28 de enero de 2014

Una vida sencilla. Un auténtico delicatessen cinematográfico




Tras dos años de espera, por fin se ha estrenado en las salas españolas el último film de Ann Hui, una cineasta hongkonesa que, a pesar de contar con una larga carrera trufada de prestigiosos galardones, es, todavía hoy, una directora prácticamente desconocida por estos lares.

Si bien el recelo de los distribuidores españoles es casi proverbial a la hora de mediar en el estreno de un largometraje de procedencia asiática, sorprende especialmente la tardía llegada de Una vida sencilla, un film exquisito que ha triunfado allá por donde se ha proyectado –ganándose los parabienes de la crítica y el favor del público-, amén de hacerse con varios premios, entre los que destaca la Copa Volpi a la mejor actriz –la maravillosa Deannie Yip-, concedida en el Festival de Venecia celebrado en 2011.


Basada en hechos reales, el film de Hui narra la relación existente entre una mujer en el ocaso de su vida y el hombre para cuya familia siempre ha trabajado en calidad de asistenta, un joven solitario y volcado por completo en su carrera como productor cinematográfico.
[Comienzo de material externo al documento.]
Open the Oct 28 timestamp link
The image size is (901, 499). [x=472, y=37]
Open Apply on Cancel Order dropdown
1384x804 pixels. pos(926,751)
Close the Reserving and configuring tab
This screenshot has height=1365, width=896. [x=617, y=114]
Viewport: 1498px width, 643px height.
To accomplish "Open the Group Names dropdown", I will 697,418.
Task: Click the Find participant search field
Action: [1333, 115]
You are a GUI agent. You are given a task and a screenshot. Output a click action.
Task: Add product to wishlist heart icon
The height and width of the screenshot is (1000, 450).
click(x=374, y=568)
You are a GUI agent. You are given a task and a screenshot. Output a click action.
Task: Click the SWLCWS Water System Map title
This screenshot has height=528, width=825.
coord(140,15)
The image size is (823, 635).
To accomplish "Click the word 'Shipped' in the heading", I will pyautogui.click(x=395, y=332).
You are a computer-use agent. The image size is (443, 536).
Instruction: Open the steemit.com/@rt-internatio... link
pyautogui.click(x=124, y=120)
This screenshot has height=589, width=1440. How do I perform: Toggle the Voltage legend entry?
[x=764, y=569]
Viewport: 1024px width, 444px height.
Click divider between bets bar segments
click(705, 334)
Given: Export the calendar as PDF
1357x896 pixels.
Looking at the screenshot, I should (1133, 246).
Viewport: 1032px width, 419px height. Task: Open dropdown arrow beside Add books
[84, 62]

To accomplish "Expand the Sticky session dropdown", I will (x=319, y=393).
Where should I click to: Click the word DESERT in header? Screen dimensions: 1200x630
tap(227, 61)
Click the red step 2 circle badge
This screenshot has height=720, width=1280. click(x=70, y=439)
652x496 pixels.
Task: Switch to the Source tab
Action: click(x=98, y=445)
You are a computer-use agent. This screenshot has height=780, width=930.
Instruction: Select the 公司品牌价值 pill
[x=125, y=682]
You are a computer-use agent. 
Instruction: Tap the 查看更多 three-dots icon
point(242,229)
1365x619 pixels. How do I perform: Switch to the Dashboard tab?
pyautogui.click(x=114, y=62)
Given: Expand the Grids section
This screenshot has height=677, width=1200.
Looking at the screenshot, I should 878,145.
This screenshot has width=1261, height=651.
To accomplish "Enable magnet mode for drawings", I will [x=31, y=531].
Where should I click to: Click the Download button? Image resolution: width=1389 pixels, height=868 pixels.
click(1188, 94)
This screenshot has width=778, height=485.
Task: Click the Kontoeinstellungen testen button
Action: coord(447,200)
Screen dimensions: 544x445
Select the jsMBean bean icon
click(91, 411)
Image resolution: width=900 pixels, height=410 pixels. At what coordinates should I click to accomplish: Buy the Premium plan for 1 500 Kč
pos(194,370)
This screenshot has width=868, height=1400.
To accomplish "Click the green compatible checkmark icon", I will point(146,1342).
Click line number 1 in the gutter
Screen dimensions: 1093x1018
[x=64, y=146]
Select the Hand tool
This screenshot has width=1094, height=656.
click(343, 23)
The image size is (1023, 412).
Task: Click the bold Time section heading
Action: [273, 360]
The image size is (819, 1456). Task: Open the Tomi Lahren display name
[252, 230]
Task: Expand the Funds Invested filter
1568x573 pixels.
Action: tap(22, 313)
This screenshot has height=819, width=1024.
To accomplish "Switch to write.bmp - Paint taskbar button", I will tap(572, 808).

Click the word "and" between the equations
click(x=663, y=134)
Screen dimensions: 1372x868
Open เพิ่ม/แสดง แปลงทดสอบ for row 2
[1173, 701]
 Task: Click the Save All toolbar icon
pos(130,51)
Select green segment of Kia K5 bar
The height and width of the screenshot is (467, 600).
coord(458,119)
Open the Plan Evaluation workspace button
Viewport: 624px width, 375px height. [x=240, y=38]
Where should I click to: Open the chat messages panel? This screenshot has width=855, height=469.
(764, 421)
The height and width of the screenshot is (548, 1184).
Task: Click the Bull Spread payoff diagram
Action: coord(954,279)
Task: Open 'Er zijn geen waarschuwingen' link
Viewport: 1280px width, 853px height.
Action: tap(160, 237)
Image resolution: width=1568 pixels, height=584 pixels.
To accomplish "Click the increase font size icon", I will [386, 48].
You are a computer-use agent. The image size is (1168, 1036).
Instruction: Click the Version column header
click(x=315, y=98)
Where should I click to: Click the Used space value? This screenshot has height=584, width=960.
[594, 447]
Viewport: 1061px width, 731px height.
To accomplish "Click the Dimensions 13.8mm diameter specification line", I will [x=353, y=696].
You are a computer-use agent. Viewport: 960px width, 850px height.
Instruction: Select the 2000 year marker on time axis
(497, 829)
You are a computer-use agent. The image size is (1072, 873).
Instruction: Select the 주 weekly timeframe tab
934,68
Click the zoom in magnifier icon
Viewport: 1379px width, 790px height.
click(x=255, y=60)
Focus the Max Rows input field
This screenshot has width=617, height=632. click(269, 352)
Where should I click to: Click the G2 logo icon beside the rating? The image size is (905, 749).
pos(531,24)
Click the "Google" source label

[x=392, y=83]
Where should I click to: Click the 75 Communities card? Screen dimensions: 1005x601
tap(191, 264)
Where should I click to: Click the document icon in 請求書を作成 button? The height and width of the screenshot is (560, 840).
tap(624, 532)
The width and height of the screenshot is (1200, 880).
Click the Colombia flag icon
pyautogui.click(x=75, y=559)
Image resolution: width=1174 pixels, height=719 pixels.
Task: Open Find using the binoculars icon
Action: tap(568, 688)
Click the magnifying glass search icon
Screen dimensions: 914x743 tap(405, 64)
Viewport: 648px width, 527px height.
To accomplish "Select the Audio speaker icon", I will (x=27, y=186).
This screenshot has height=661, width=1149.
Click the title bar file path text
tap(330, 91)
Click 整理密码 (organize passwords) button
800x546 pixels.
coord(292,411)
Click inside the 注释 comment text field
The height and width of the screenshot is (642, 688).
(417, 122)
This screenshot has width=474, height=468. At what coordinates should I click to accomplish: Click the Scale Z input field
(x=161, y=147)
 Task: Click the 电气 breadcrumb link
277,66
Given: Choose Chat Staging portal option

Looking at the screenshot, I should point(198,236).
Hui parte de esa trama argumental para reflexionar sobre la vejez y la muerte –dos temas que preocupan al ser humano desde el origen de los tiempos pero que Occidente ha convertido en uno de sus mayores tabúes- y la bondad traducida en la entrega incondicional al prójimo.

Lejos, sin embargo, de ceder al sentimentalismo, al melodrama desaforado o a la cursilería más vergonzante, Una vida sencilla se revela como un auténtico ejercicio de contención narrativa que, inscrito en ese difícil subgénero que es la comedia dramática, arranca más de una sonrisa –cuando no una carcajada- y alguna que otra sentida lágrima.

Para conseguir ese logrado equilibrio entre intensa emoción y contención, Hui se vale de una factura fílmica cercana a la del documental, haciendo hincapié en las escenas cotidianas – especialmente las referentes al tema culinario, muy presente, por otra parte, en la cinematografía asiática-, dotando todo el metraje de un estilo sobrio y casi prescindiendo de banda sonora, una obra musical de delicada cadencia, sólo presente en contados momentos.

Hui no hubiera conseguido, no obstante, una factura tan excelente de no haber contado con el tándem de actores protagonistas, dos intérpretes soberbios en sus respectivos papeles, capaces de suscitar la más profunda emoción sin necesidad de recurrir ni a histrionismos ni sobreactuaciones.

Una vida sencilla, además, brinda al espectador la oportunidad de acercarse a una megalópolis como Hong Kong, que, aun perteneciente a la República Popular China en calidad de Región Administrativa Especial, conserva su propia identidad –forjada en buena parte durante su etapa como colonia del Reino Unido-, por lo que resulta especialmente interesante el hecho de que los protagonistas del film se refieran al Gigante Asiático por su nombre, China, imponiendo así un cierto distanciamiento entre la antigua colonia británica y el resto del estado chino.

El último largometraje de Ann Hui es, en definitiva, una auténtica delicatessen cinematográfica digna de los más exigentes sibaritas, una de esas obras que se quedan impresas en la retina por mucho tiempo y que tienen la rara virtud de romper hasta las más infranqueables barreras culturales, apelando a sentimientos universales y atemporales.